Regardless of where a Trump supporter falls on that continuum, that is the kind of thing that can hurt work relationships and friendships and family ties. Note that I have said nothing here about policy, about immigration or taxes or business regulation or civil rights. The only issue I raise in this post is how to deal with a bullshitter. We live in a strange time and place when that has become a matter of politics. Indeed, the nub of it. But it is more than just political.

And it is funny to watch on social media as Trump supporters cycle through their defenses and denials. They will ask for a clear example of Trump telling a lie. When given one from yesterday, they will ask for another.
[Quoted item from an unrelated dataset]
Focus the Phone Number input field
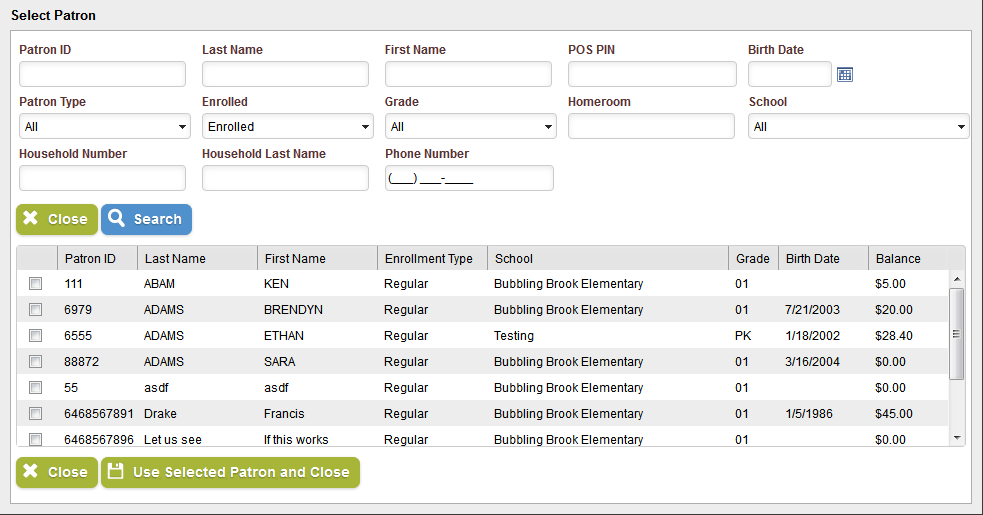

When given one from the next day, they then switch to kvetching that Obama promised they could keep their own doctor. My, how they love that one. Or they will feign cynicism with regard to all politicians, pretending that Trump is no worse than any other. No Trump supporter, no one who carries or supports Trump’s lies, should be taken seriously when they complain about government corruption, here or abroad, or about any other politician’s deceit, or about the quality of the media, or about any other issue of integrity. That’s like someone dating Jeffrey Dahmer complaining that their friend’s boyfriend is dangerously weird. Nor can the US government now be taken seriously in such complaints. It is headed by a bullshitter of historic proportion, its executive branch is overtly corrupt, its legislative branch failed to remedy that when it had the chance. The rest of the world knows that. Trump loyalists are the only ones who pretend otherwise.

Trump’s lying will continue until he dies or is struck aphasic. I anticipate many of his supporters then will turn around and say, well, yes, of course, they knew all along what he was. And while that perhaps will be better than not, their integrity is being tested now. As with many such tests, it’s better to get it right early than late.

I am not an optimist about American politics. The strain of American culture that made it possible for someone like Trump to rise to power preceded him, and will remain for some time after he is dead. I don’t forecast elections. There are aspects of the world that are hard to scry in the present, even though they are in front of our noses. But this aspect is easy. Or at least, it should be.